Tabular data was then generated from the VCFs

SNV3 <- SNV2%>%mutate(sample_id = "S1")%>%select(sample_id,transcript_id = feature_id, cDNA_change , MHC )

Dput result for SNV3

structure(list(sample_id = c("S1", "S1", "S1", "S1", "S1"), transcript_id = c("ENST00000378567", "ENST00000468310", "ENST00000400921", "ENST00000461106", "ENST00000461465" ), cDNA_change = c("c.619G>A", "c.529G>A", "c.70G>A", "c.307G>A", "c.70G>A"), MHC = c("HLA-A03:01 HLA-A33:01 HLA-B07:02 HLA-B14:02 HLA-C07:02 HLA-C08:02", "HLA-A03:01 HLA-A33:01 HLA-B07:02 HLA-B14:02 HLA-C07:02 HLA-C08:02", "HLA-A03:01 HLA-A33:01 HLA-B07:02 HLA-B14:02 HLA-C07:02 HLA-C08:02", "HLA-A03:01 HLA-A33:01 HLA-B07:02 HLA-B14:02 HLA-C07:02 HLA-C08:02", "HLA-A03:01 HLA-A33:01 HLA-B07:02 HLA-B14:02 HLA-C07:02 HLA-C08:02" )), row.names = c(NA, -5L), class = c("data.table", "data.frame" ), .internal.selfref = <pointer: 0x557b3b1a12b0>)

Calls

x <- garnish_affinity(SNV2) y <- garnish_affinity(dt = data.table(SNV3))

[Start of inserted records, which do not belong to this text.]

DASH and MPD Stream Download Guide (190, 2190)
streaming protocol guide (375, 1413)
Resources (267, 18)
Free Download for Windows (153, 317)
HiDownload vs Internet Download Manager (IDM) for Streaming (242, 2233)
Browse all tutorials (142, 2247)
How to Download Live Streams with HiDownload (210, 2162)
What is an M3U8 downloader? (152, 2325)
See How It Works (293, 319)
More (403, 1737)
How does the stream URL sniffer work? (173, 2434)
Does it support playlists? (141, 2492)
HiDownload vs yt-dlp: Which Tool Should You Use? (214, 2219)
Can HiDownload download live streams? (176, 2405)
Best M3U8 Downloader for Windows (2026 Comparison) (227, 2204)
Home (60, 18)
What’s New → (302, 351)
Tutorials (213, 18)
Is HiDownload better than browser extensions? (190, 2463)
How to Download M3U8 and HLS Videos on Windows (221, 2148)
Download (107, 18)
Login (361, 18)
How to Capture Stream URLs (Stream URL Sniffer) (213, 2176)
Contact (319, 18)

Both these calls produce the error message I posted at the start

SessionInfo

Matrix products: default BLAS: /usr/lib/x86_64-linux-gnu/blas/libblas.so.3.9.0 LAPACK: /usr/lib/x86_64-linux-gnu/lapack/liblapack.so.3.9.0

locale: [1] LC_CTYPE=en_CA.UTF-8 LC_NUMERIC=C LC_TIME=en_CA.UTF-8 LC_COLLATE=en_CA.UTF-8 LC_MONETARY=en_CA.UTF-8
[6] LC_MESSAGES=en_CA.UTF-8 LC_PAPER=en_CA.UTF-8 LC_NAME=C LC_ADDRESS=C LC_TELEPHONE=C
[11] LC_MEASUREMENT=en_CA.UTF-8 LC_IDENTIFICATION=C

attached base packages: [1] stats graphics grDevices utils datasets methods base

other attached packages: [1] magrittr_2.0.1 dplyr_1.0.7 data.table_1.14.0 antigen.garnish_2.2.0

loaded via a namespace (and not attached): [1] zoo_1.8-9 tidyselect_1.1.1 xfun_0.24 memuse_4.1-0 purrr_0.3.4 splines_4.0.4
[7] lattice_0.20-41 vctrs_0.3.8 generics_0.1.0 testthat_3.0.4 htmltools_0.5.1.1 stats4_4.0.4
[13] viridisLite_0.4.0 vcfR_1.12.0 yaml_2.2.1 mgcv_1.8-34 utf8_1.2.2 rlang_0.4.11
[19] pillar_1.6.1 glue_1.4.2 BiocGenerics_0.36.1 uuid_0.1-4 lifecycle_1.0.0 stringr_1.4.0
[25] zlibbioc_1.36.0 Biostrings_2.58.0 evaluate_0.14 knitr_1.33 permute_0.9-5 IRanges_2.24.1
[31] parallel_4.0.4 fansi_0.5.0 Rcpp_1.0.7 pinfsc50_1.2.0 vegan_2.5-7 S4Vectors_0.28.1
[37] XVector_0.30.0 digest_0.6.27 stringi_1.7.3 rbibutils_2.2.1 grid_4.0.4 cli_3.0.1
[43] Rdpack_2.1.2 tools_4.0.4 tibble_3.1.3 cluster_2.1.1 crayon_1.4.1 ape_5.5
[49] tidyr_1.1.3 pkgconfig_2.0.3 ellipsis_0.3.2 MASS_7.3-53.1 Matrix_1.3-2 rmarkdown_2.9
[55] rstudioapi_0.13 R6_2.5.0 mclust_5.4.7 nlme_3.1-152 compiler_4.0.4

ARChakravarthy commented 3 years ago

For additional context - mutations were called with MuTect 2 on hg19, then lifted over to hg38 using Picard , and the samples were annotated using SnpEff with their cancer specific annotation (with a pedigree file).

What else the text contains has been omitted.